1. A communication device comprising:

a touchpanel comprising a rectangular area on which electrodes are arranged, a first corner, a second corner opposite to the first corner, a third corner, and a fourth corner opposite to the third corner;

a plurality of control lines connected to the respective electrodes and arranged to circumvent the area;

a controller provided in a position closest to the first corner among the first, second, third and fourth. corners, and configured to receive input to the electrodes via the plurality of control lines; and

an antenna provided in a position closest to the second corner among the first, second, third and fourth corners.

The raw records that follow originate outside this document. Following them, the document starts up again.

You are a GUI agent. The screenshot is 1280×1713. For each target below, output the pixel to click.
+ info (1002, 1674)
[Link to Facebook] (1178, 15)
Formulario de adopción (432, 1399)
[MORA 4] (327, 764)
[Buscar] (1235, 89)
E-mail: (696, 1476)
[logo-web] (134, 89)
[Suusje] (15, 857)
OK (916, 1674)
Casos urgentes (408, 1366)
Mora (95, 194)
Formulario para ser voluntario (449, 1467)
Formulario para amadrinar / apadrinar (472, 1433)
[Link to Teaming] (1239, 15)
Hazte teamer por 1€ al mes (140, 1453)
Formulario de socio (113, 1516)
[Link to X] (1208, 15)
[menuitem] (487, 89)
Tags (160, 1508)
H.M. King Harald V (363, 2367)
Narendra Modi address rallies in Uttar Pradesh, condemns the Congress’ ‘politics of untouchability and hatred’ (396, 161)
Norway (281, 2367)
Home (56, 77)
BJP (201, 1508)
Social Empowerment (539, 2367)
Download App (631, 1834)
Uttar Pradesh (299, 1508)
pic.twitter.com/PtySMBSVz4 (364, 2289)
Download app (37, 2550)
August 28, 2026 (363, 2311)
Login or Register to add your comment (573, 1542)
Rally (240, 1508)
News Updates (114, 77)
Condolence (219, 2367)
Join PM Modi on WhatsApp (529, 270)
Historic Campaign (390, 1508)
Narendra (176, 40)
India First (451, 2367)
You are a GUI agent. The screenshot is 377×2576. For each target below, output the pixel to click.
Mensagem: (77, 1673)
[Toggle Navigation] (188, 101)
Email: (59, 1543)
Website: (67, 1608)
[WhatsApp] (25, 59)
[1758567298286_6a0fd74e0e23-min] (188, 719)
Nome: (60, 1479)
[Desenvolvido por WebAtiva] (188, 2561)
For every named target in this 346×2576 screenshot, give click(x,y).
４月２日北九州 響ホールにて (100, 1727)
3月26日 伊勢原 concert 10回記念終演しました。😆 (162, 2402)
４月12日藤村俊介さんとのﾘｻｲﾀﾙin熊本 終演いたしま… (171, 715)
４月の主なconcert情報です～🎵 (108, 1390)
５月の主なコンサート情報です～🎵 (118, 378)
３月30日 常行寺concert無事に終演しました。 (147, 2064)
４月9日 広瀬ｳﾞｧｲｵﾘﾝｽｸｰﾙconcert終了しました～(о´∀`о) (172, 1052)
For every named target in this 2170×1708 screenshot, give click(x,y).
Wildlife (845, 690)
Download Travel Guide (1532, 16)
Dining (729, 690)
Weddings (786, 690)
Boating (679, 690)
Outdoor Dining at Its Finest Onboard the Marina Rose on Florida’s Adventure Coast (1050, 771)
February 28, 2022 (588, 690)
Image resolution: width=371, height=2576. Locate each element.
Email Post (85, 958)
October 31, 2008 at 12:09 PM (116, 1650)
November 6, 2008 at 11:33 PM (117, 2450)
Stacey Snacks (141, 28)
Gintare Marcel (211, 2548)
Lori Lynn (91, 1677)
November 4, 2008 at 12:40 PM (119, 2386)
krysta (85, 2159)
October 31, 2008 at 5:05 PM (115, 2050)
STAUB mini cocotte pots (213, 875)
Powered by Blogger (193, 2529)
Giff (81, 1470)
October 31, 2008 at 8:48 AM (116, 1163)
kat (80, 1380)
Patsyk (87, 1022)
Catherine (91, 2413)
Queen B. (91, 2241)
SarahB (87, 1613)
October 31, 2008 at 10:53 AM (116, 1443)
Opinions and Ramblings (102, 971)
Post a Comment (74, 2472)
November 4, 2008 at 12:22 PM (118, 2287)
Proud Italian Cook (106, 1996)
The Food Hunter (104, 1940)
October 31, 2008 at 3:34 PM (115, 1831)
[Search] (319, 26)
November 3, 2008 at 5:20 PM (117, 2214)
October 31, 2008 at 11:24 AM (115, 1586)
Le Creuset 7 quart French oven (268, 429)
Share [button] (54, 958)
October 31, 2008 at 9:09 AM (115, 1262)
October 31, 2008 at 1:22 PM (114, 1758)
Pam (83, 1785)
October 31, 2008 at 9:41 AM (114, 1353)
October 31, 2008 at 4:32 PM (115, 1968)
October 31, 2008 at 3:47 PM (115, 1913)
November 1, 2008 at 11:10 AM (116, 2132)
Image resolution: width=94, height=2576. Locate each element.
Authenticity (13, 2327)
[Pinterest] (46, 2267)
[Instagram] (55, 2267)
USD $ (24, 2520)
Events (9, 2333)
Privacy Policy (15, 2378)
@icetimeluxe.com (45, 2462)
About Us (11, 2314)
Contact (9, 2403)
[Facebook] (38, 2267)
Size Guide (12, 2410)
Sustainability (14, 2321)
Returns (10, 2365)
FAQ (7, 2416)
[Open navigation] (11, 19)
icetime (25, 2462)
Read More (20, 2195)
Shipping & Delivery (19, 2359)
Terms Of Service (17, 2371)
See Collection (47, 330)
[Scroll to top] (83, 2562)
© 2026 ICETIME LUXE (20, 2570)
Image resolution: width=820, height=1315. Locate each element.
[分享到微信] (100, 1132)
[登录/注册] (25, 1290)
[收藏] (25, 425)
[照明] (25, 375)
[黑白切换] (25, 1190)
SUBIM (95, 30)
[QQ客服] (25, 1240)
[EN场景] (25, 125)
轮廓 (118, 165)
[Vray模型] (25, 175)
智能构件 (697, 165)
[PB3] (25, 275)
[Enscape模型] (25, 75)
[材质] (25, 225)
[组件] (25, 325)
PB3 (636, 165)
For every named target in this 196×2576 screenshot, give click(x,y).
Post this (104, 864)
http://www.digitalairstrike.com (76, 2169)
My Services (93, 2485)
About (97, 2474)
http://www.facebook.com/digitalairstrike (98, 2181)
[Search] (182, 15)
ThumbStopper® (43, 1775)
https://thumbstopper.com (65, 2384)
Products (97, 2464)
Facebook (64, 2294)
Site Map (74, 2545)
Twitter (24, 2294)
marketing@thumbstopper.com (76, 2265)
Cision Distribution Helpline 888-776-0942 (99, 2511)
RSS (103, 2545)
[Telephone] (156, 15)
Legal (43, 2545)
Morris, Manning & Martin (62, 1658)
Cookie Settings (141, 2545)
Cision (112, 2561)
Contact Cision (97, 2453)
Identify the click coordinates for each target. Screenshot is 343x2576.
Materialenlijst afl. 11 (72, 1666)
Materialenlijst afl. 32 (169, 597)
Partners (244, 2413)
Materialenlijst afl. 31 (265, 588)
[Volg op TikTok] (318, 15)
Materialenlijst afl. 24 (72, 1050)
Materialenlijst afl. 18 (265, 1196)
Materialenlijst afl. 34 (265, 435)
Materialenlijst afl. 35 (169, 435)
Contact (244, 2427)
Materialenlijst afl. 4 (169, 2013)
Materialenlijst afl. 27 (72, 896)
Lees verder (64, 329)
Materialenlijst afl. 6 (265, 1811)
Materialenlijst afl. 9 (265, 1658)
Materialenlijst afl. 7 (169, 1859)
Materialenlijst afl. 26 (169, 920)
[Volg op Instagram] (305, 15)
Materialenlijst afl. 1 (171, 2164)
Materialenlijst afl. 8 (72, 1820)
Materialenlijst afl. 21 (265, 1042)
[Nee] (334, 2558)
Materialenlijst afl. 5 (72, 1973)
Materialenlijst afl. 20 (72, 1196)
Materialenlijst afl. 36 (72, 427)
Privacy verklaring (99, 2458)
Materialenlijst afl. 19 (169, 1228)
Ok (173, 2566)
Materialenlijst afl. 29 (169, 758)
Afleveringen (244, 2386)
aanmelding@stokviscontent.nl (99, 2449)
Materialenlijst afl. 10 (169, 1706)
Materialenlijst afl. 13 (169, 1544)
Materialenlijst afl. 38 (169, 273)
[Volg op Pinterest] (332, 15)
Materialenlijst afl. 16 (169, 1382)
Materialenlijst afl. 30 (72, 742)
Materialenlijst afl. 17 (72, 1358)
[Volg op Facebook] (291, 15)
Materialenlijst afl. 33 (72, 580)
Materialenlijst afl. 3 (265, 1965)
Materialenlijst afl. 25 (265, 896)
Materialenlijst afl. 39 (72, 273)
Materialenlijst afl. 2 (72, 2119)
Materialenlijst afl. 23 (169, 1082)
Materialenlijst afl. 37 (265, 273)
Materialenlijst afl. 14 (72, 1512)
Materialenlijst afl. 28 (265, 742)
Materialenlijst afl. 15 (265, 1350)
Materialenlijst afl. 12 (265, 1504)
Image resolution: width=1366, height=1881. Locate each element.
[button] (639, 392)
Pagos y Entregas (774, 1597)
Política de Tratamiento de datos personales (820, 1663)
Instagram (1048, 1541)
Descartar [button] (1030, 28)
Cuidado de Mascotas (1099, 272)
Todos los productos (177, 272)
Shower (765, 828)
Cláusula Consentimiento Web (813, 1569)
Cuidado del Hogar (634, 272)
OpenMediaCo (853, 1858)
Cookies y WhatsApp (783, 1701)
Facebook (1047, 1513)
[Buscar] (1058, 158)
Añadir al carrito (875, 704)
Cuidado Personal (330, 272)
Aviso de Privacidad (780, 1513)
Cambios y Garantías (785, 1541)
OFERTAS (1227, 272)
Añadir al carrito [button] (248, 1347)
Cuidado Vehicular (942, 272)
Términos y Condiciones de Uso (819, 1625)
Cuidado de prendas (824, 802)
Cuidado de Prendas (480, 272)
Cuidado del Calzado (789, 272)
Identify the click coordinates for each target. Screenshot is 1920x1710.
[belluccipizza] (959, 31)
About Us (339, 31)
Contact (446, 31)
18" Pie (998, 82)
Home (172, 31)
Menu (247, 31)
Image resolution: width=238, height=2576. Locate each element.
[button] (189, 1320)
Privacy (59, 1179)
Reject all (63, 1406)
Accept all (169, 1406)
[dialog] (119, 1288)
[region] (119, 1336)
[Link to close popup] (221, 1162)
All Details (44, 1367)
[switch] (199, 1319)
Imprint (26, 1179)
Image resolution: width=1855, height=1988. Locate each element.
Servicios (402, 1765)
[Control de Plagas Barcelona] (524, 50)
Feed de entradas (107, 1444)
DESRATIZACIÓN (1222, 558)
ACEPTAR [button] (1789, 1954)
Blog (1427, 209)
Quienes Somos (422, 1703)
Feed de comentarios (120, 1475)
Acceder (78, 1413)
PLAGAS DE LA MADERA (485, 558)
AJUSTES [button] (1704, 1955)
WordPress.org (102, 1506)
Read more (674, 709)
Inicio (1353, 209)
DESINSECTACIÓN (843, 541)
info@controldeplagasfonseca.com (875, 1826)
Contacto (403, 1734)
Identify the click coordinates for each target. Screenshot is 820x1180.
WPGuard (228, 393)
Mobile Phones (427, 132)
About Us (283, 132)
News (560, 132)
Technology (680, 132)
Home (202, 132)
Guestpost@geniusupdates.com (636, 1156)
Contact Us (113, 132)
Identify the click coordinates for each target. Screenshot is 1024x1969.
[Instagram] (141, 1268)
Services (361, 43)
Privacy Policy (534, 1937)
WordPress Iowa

2. The communication device of claim 1, wherein the area comprises a first side and the first side comprises the second corner and the third corner, and

the plurality of control lines connect to the electrodes on the first side, extend in a direction of the third corner, and connect to the controller.

3. The communication device of claim 2, wherein the number of the control lines crossing the first side at the second corner is smaller than the number of the control lines crossing the first side at the third corner.

4. The communication device of claim 1, wherein the control lines are arranged to circumvent the area to take the shortest course from the electrodes to the controller.

5. The communication device of claim 4, wherein the position in which the antenna is provided is a position where the number of the control lines is the smallest.

6. communication device of claim 1, wherein an open end of the antenna is extending in a thickness direction of the communication device and open in a direction away from a surface on which the control lines are arranged.

7. The communication device of claim 2, further comprising a power cable configured to supply voltage to the antenna, wherein

a feeding point of the power cable is in a position at the second corner provided with the antenna where a distance from a side of a housing parallel to a side of the area not adjacent to the antenna is a ¼ wavelength of a predetermined frequency set to the antenna.

8. The communication device of claim 1, further comprising:

a wireless circuit configured to transmit and receive a wireless signal with the antenna; and

a sub-antenna connected to the wireless circuit.

9. The ccnmunication device of claim 8, wherein the sub-antenna is provided at the third corner adjacent to the first corner and to the second corner.